[Records from a data source]
..........

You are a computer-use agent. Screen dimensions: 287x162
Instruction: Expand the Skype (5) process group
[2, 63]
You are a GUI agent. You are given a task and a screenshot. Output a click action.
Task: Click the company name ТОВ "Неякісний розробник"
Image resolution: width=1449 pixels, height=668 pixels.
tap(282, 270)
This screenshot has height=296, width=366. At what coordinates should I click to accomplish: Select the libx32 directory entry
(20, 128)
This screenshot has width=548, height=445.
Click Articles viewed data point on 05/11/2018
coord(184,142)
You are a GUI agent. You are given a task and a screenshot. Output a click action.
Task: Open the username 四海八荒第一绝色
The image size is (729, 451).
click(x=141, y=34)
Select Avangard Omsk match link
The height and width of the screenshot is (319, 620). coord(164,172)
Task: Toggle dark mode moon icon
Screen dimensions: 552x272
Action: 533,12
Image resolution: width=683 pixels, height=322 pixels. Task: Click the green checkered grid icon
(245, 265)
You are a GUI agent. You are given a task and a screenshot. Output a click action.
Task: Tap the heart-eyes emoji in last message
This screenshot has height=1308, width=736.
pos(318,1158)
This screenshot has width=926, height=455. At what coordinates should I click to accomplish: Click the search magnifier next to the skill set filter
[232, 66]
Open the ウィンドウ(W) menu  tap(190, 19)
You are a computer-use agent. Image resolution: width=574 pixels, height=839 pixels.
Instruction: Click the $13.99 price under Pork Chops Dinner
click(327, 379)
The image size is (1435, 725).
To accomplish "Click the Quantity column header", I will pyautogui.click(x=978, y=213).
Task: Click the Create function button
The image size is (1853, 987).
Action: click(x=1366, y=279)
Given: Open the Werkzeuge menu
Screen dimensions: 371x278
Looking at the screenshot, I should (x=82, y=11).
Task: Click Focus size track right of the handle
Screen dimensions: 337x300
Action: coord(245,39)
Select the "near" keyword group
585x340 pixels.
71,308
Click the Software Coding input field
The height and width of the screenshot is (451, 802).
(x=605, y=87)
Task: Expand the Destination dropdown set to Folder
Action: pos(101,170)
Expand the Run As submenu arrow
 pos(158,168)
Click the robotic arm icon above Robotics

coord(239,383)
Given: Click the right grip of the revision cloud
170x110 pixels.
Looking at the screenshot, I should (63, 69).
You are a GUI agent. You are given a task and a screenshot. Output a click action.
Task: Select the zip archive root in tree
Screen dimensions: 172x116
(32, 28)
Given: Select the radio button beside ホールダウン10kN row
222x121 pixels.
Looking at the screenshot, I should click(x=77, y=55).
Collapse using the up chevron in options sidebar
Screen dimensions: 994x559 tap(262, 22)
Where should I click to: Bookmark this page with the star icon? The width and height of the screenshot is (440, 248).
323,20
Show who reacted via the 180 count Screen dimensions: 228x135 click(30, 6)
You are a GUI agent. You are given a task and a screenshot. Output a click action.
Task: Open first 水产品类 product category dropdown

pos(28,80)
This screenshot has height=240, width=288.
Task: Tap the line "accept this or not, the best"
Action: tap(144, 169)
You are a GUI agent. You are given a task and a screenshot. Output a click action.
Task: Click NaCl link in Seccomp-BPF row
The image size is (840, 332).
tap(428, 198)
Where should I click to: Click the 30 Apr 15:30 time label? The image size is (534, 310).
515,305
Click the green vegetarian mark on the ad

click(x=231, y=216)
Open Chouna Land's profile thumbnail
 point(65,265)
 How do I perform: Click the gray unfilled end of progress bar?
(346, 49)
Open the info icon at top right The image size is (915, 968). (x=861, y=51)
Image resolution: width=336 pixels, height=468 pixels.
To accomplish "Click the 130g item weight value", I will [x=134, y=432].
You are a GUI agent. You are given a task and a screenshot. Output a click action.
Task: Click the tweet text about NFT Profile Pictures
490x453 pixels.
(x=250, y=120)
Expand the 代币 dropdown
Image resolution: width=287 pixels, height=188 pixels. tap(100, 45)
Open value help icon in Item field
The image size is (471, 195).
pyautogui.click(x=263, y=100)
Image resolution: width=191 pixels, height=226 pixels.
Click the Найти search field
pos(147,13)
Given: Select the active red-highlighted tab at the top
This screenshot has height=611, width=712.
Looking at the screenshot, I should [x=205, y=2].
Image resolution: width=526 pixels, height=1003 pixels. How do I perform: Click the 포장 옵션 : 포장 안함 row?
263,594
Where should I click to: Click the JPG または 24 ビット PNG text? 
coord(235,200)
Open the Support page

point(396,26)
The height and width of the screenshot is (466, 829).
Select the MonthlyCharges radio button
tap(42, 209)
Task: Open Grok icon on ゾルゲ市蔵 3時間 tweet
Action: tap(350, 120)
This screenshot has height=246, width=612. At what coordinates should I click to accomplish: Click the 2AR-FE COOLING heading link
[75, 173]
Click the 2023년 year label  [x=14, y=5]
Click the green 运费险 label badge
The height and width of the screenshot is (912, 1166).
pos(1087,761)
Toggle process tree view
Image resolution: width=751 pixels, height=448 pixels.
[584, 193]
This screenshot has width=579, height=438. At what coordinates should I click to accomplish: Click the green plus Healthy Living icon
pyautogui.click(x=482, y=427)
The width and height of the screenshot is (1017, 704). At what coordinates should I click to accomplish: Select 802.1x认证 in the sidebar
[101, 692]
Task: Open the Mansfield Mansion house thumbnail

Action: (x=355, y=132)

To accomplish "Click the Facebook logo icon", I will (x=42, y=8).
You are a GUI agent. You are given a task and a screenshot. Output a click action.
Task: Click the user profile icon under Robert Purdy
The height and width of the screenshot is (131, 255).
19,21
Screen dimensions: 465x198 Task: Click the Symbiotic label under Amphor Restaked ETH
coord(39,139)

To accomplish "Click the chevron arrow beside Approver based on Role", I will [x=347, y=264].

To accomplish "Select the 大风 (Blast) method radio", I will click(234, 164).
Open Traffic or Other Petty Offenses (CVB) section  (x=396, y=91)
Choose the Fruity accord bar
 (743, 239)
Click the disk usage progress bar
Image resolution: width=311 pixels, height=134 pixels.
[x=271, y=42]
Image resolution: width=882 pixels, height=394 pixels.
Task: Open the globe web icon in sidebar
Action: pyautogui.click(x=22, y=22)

..........

Goal of the exercise:
Whichever lines of the records above hold the word "computer" should all be copied out.

Solved problem:
You are a computer-use agent. Screen dimensions: 287x162
You are a computer-use agent. Image resolution: width=574 pixels, height=839 pixels.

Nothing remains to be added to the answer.